Footing a pair of shiny black Dr. Martins, Clayton Koppes joked, "It's not the weather," that keeps him at Oberlin. "I have been happier at Oberlin both professionally and personally than I ever imagined," Koppes said. Koppes served as Acting dean of the college of Arts and Sciences beginning in July, and was selected to be the dean of the college in December. The Board of Trustees will approve the nomination at their March meeting.
Koppes has been here since 1978, when he was hired as Professor of History. "1978 was a terrible year in the history job department, but luckily [there was] a job at Oberlin." He arrived on April 17 of that year, and has been here ever since.
Koppes grew up in Newton, Kansas. After graduating from high school, he attended Bethel College, where he intended to major in economics. Koppes said, "I think I became a historian because of two people. My grandmother is a wonderful storyteller who regaled me with tales of the Dust Bowl and other historical periods she had lived through." Also an outstanding teacher, Kieth Sprunger, "made history come alive."
Koppes was a reporter and middle-level editor for the Wichita Eagle while he was in college. "In the end, there wasn't much room for ideas in the average newspaper business. I wanted something more intellectually challenging," Koppes said.
This call to challenge took him through a masters program at Emory University in Atlanta and the doctoral program at the University of Kansas at Lawrence.
After getting his Ph.D., Koppes took a temporary position at CalTech in Pasadena as a senior research fellow of history and did some teaching there. After his contract was up, he applied for the history position at Oberlin. He got the job and began teaching in 1978.
As well as academic rewards, Koppes found personal rewards in his move to Oberlin. "When I came in 1978, I met my companion Bill Norris [Professor of Sociology] at a new faculty luncheon. We've been together since 1979. His daughter, Faryl, went to Oberlin, so family dimension has been a very rewarding part of my life at Oberlin."
Koppes wrote a book on the history of the Jet Propulsion Laboratory in 1982 and another in 1987, on the ways in which World War II affected Hollywood movies.
Koppes became interested in administrative work while he was chair of the Department of History from 1987 to 1991. Koppes said he found he enjoyed the creative aspects of the job involving hiring and curricular change.
Koppes entered the national search for a permanent new dean and "had to run the gauntlet of other administrators and faculty members," he said. On being hired, Koppes said, "I think this is a point in Oberlin's history when the college can achieve a great deal. I'm eager to be a part of that."
Nancy Dye, president of the College said, "I think Clayton is extraordinarily imaginative and he sees the big picture in matters involving the curriculum and faculty. He is also a very caring person, which is enormously important for the Dean."

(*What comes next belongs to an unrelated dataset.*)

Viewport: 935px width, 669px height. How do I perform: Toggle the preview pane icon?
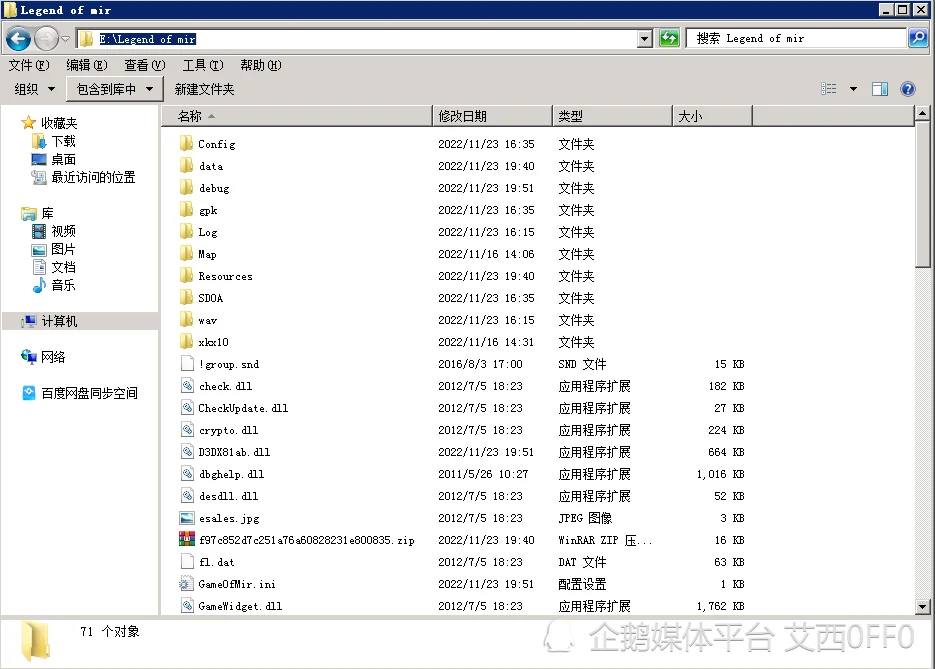pyautogui.click(x=880, y=89)
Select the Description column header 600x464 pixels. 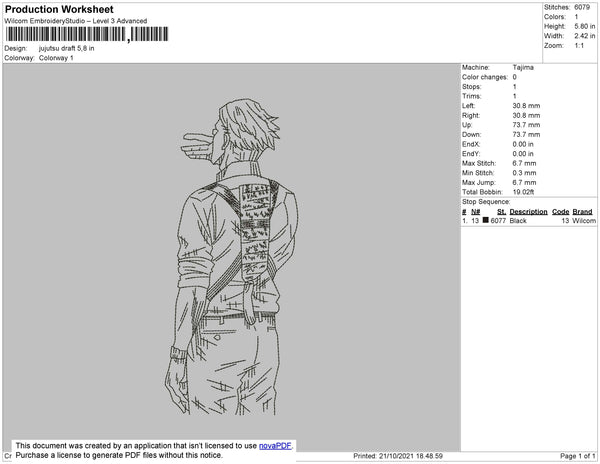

Koppes said having been in different social and geographical backgrounds enforced the sense of Oberlin being open to all kinds of students and faculty members. "It reinforced that we should always strive to create a community where everyone's talents are recognized and celebrated," Koppes said. "Academic excellence is central to a place like Oberlin, but it is only part of what we stand for," Koppes said.
As an administrator, Koppes said he misses teaching and contact with students. He will team teach a course next fall on the history of World War II, however, with Professor of History Len Smith.
Koppes enjoys a number of hobbies in the time he spends away from work. But the time-consuming nature of his job does place new limitations on him. "One thing I like to do is cook," Koppes said, "but I could count the dishes of spaghetti I've cooked, on one hand, since I became dean."
Regardless of the difficult transitions Koppes has had to make, he is passionate about his new position. "In this job I like people and negotiating with people and finding a way to forge a common purpose among people who feel they have divergent interests." He spoke of the monumental change the ethnic make-up of the country is going through, saying, "Liberal arts colleges like Oberlin have to move swiftly to reflect the changing society and prepare students for it."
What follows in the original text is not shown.